What you have to do => Take from the material every line that contains the word "message".

-.-.-

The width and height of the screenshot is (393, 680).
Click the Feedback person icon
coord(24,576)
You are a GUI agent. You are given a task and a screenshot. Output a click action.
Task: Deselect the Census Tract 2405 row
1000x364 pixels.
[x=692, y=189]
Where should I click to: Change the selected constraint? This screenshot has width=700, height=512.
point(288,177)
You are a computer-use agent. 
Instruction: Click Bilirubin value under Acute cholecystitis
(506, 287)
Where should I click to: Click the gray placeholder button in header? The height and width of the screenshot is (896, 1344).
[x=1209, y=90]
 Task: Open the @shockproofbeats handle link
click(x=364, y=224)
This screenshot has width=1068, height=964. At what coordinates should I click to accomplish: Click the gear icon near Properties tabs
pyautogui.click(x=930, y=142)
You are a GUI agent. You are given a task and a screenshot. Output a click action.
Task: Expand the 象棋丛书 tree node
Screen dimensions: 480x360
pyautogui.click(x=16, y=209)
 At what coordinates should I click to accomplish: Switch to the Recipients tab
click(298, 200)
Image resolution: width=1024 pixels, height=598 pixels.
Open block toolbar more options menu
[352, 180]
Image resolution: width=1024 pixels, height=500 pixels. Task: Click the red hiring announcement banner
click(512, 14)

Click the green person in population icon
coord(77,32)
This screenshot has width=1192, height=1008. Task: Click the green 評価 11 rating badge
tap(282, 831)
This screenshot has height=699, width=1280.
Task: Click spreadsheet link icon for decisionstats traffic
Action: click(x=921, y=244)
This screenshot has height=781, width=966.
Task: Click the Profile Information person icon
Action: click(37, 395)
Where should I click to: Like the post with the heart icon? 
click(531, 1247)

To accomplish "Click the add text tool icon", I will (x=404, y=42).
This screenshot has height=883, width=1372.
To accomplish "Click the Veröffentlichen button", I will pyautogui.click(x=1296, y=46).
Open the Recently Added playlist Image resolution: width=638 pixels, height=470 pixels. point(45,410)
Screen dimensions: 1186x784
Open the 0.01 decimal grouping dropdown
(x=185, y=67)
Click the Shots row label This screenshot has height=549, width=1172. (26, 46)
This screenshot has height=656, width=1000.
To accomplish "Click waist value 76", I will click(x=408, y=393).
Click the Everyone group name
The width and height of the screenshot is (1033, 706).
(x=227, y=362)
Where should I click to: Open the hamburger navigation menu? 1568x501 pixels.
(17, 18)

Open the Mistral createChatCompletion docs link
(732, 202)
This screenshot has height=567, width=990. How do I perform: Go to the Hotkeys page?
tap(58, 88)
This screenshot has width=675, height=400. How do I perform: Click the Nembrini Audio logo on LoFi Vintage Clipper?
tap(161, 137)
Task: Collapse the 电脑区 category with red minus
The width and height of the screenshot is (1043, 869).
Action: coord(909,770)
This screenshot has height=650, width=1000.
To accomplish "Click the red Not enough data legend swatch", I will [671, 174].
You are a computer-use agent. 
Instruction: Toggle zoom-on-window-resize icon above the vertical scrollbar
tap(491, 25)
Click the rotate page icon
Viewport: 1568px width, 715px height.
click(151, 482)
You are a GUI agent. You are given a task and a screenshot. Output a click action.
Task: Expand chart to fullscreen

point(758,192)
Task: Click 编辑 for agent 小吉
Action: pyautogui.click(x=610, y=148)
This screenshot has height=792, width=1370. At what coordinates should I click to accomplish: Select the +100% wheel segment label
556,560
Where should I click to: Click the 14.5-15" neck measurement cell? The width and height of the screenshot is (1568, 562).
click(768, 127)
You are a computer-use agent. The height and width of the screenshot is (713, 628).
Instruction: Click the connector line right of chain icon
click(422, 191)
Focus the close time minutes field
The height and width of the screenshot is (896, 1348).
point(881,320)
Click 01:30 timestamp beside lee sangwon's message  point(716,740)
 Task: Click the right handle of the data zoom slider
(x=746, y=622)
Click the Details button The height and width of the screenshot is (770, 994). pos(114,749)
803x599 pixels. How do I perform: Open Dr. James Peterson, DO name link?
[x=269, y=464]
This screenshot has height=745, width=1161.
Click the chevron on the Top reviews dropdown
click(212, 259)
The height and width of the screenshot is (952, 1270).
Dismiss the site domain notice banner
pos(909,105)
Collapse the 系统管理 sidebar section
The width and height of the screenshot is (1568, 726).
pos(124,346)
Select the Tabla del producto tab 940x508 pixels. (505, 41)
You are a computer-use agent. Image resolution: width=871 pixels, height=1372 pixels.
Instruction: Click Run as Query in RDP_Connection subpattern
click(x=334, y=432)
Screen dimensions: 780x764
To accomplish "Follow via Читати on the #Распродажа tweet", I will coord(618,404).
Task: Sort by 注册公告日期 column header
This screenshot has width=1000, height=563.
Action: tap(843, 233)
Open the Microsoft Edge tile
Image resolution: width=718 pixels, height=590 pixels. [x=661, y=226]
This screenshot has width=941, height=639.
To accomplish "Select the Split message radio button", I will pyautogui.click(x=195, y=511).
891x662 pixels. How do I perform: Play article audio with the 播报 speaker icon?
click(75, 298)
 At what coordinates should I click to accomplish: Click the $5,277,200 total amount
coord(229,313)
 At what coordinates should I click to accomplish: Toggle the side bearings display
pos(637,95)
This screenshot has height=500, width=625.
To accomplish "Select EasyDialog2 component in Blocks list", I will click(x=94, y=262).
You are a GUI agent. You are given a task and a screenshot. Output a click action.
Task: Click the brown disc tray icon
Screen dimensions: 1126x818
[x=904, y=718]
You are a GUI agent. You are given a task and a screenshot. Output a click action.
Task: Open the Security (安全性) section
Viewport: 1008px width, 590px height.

-.-.-

Your solution =>
Click 01:30 timestamp beside lee sangwon's message  point(716,740)
To accomplish "Select the Split message radio button", I will pyautogui.click(x=195, y=511).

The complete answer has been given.